If the child disobeys and you consistently make your point at discipline on that point, the child learns, ha, there’s reliability, there’s predictability here. But if you’re always…discipline for one thing and then you let him get away with for four or five times, and then you think about disciplining him again, and then let him get away with it, you’re not teaching the kid trust; the kid learns to suspect the whole thing because there’s no predictability out there I the external world. He’s got to have predictability.

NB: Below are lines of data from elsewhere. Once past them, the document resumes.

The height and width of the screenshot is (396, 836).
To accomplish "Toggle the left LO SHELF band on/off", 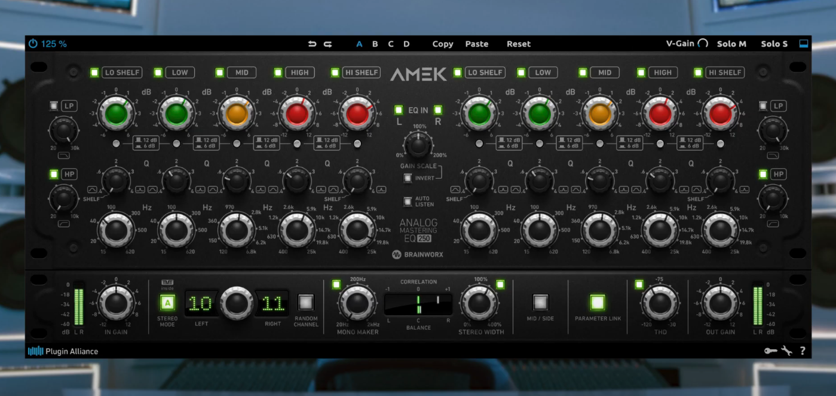I will tap(94, 72).
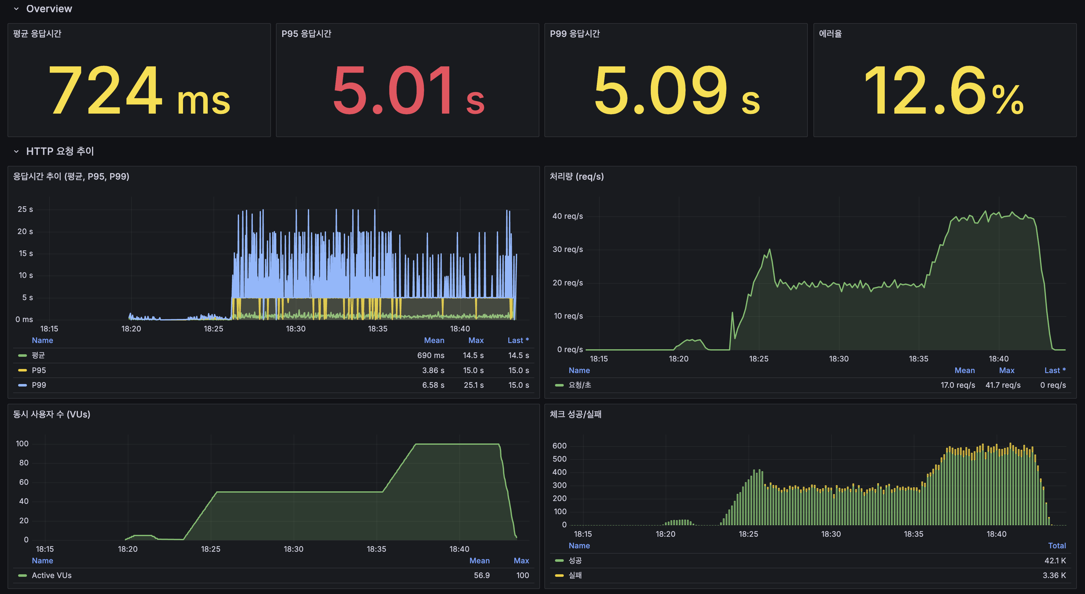The height and width of the screenshot is (594, 1085).
Task: Click the Active VUs legend marker icon
Action: click(x=23, y=575)
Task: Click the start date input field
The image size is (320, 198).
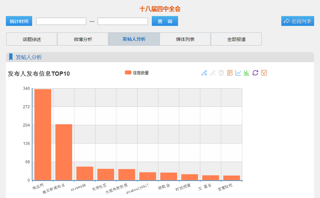Action: tap(61, 21)
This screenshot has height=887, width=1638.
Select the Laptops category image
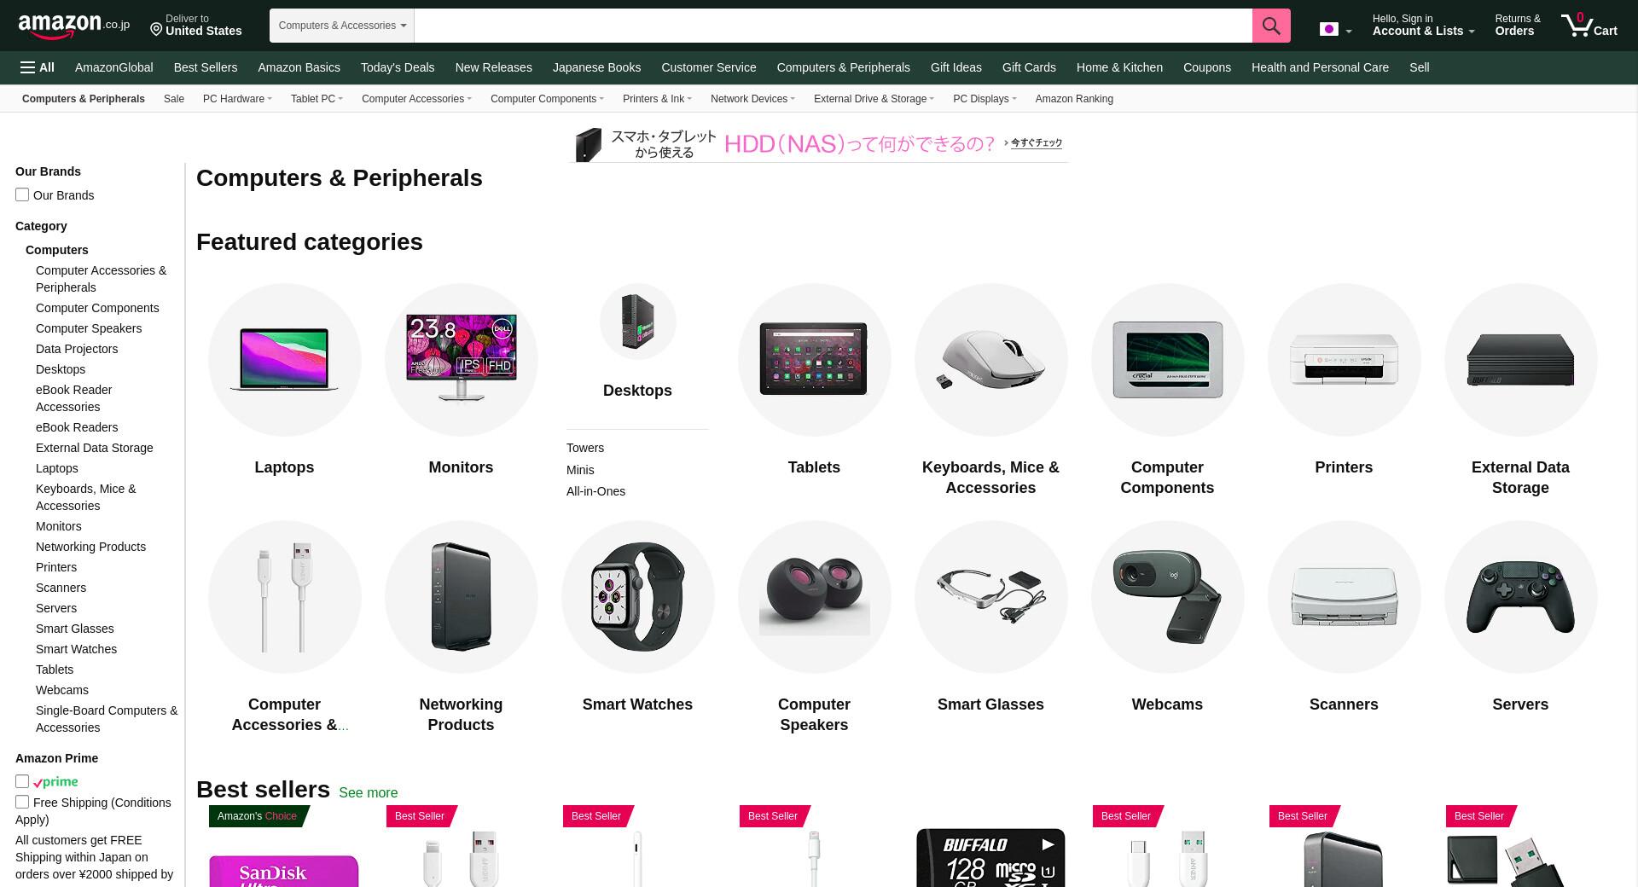[x=284, y=360]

So, the child grows up and he has this desire, first he works with his own body, and the high point of working with his own body is when he can master language, and by that time he’s God-conscious and now he’s aware that God is there, that he is being judged by a higher power than himself, that he has been created, he’s a creature, and the child goes on and now he begins to maser things around him, social relationships develop, concepts of property; that’s what we’re stressing in our family training program, this is where property is learned, and a lot of children never learn property. You can watch some kid, some families will bring their kids into your home and good night, they strip the place, stuff smashed all over the floor, spilled, broken, toys flying out the door, now what’s going on here. No concept of property. No concept of property—that’s the first divine institution so you’d better teach your child property, what is his and what isn’t his. Property, very important.
All right, all this is what is developed in the family. So all this time “we have had fathers of our flesh who corrected us,” see the motive is there, the motive to learn is already built into the soul by God, you don’t, nothing you can do to motivate learning, frankly; there’s not really much you can do about motivating learning. Now the behaviorist will tell you all these arguments about short term rewards, and all you have to do is reward positive reinforcement, negative reinforcement, that’s manipulation. You do that to a dog or a rat in a cage, but you don’t do that to a person. A person has to be spiritually motivated; if they’re not spiritually motivated they’re not going to learn. If they’re having a spiritual problem they’re not going to learn. People walk in here all the time and they must do an electrical inspection, count how many fluorescent tubes are out, and so on, find out many different ways people part their hair or don’t, find out the average length of the hair. I am just curious what goes through these people’s minds, they always sit there and never open the Scriptures, you know, here we are exegeting carefully the Greek and the Hebrew verse by verse and they’re looking around, and you know they’re not learning, and I never understood these people. I never understand why they take up a pew. Really, we need the chairs around here, if you want to look at lights there are a lot of more attractive ceilings than this one.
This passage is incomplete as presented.